名演・怪演で見ごたえ十分の映画「エルヴィス」 すべては「アンチェインド・メロディ」への感動につながる

2022年7月19日

キング・オブ・ロックンロール。
エルヴィス・プレスリーの生涯を描いた映画「エルヴィス」を見てきました。2時間半を超える作品ですが、全く長さを感じさせないすばらしい映画でした。

エルヴィスを完コピしたオースティン・バトラーの好演、悪徳マネージャー、トム・パーカー大佐役のトム・ハンクスは怪演。
エルヴィスのファンでなくても、彼が生きていた頃を知らなくても、あまりにもドラマティックで哀しい人生に心を揺さぶられる、そんな映画です。
(今回はネタバレあります)

「エルヴィス」公式HPはこちら

知られざる黒人音楽との関係とバッシング

映画は前半、天才エルヴィス・プレスリーをパーカー大佐が見出し、スーパースターへと押し上げる過程を描いていきます。
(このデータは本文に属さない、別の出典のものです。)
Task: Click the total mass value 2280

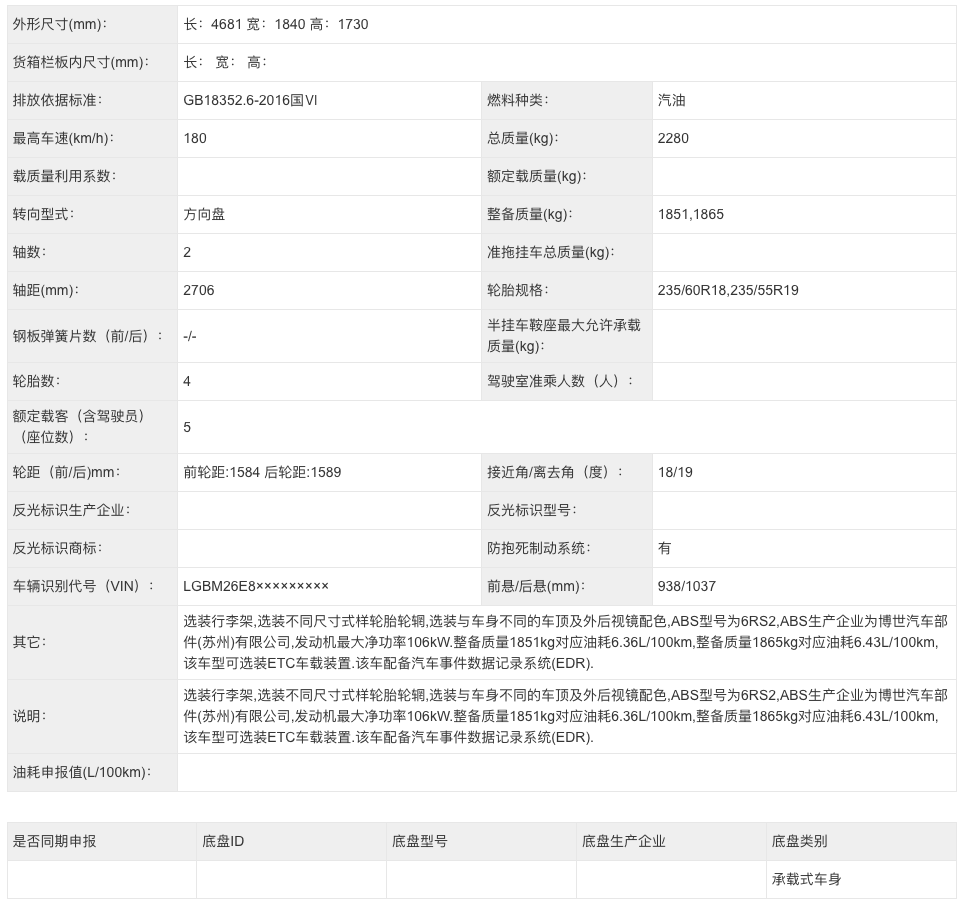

そこで重要な要素となるのが、エルヴィスと黒人音楽のかかわりです。

エルヴィスは少年時代、テネシー州メンフィスの黒人が多く住む地域で暮らし、黒人音楽を浴びるように聴いて育ちます。それにより、黒人のような音楽を黒人のように歌う、稀有な白人シンガーとして注目を集めます。
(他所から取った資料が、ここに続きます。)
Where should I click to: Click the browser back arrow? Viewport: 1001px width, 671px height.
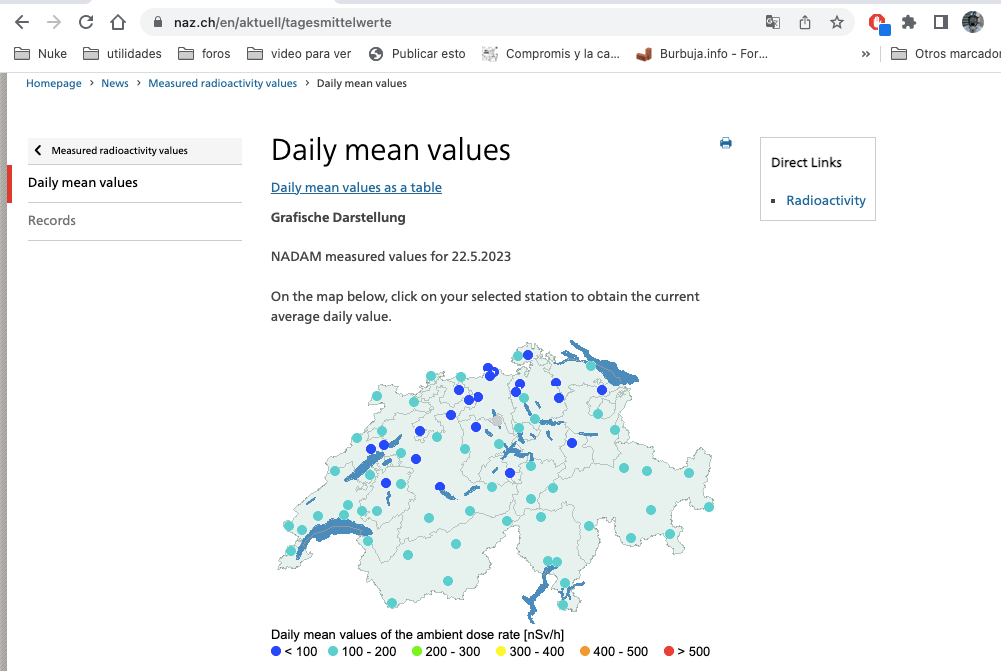click(22, 22)
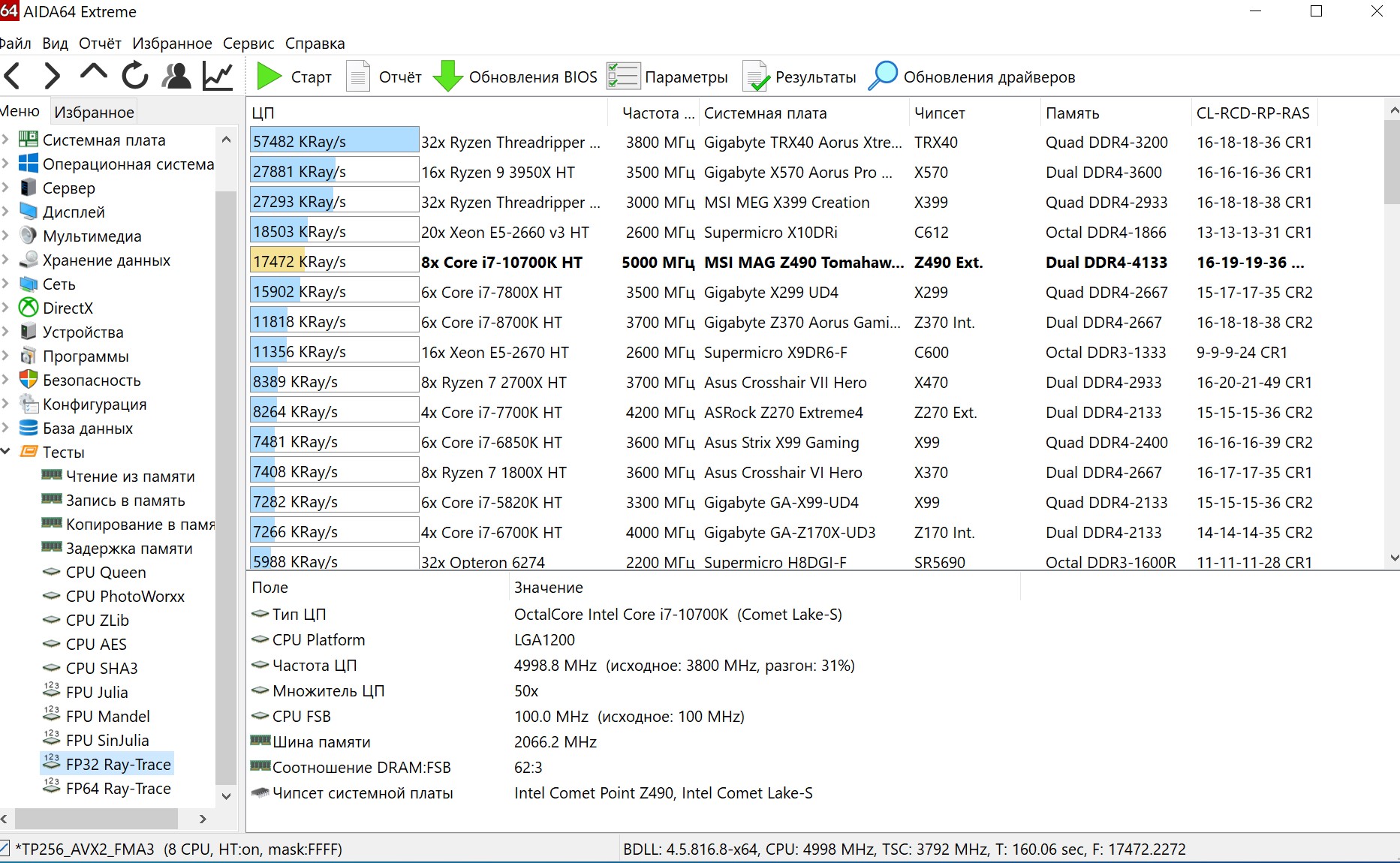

一般的には、彼の腰を振るような歌い方が、PTAや宗教団体から煽情的だと非難されたと言われていますが、この映画ではさらに「白人が黒人のように歌うこと」が、特に南部の保守的な政策・・・というよりも「人種隔離的な政策」と相容れずに大バッシングを受けたように描かれています。

エルヴィスはエルヴィスで、こうした批判を受けて悩んだ末に、メンフィスのビール・ストリート(ブルースの故郷といわれる)というところに逃げ込み、旧知のB.B.キングに相談したりします。そこで撮られたツーショット写真が出回って、また批判を浴び・・・
ということなんですが、このあたりの話がどこまで真実なのかは別として、エルヴィスが売れた後も、ルーツである黒人音楽へ回帰しようとしたことや、それをバッシングする強硬な勢力がいたこと、それらの描き方には製作者の(恐らくバズ・ラーマン監督の)強い意思が働いているように思えます。

全体としてこの映画ではエルヴィスを好意的に描いています(主人公なので当たり前と言えば当たり前なのですが)。
先の黒人音楽との関係でも、一部には、「白人による黒人音楽の搾取」の象徴と、エルヴィスをみなす論調も世の中にはあるようで、そこは実際には評価が分かれているところなのかもしれません。

また、後半では、兵役を経て映画俳優として生きようとしたエルヴィスが、失敗作続きで次第に追い込まれていく様子が描かれますが、彼の浪費癖が原因で手持ちの財産がほとんど残っていないという話は、会話の中で出てくるだけで、彼のダメっぷりはほとんど描かれません。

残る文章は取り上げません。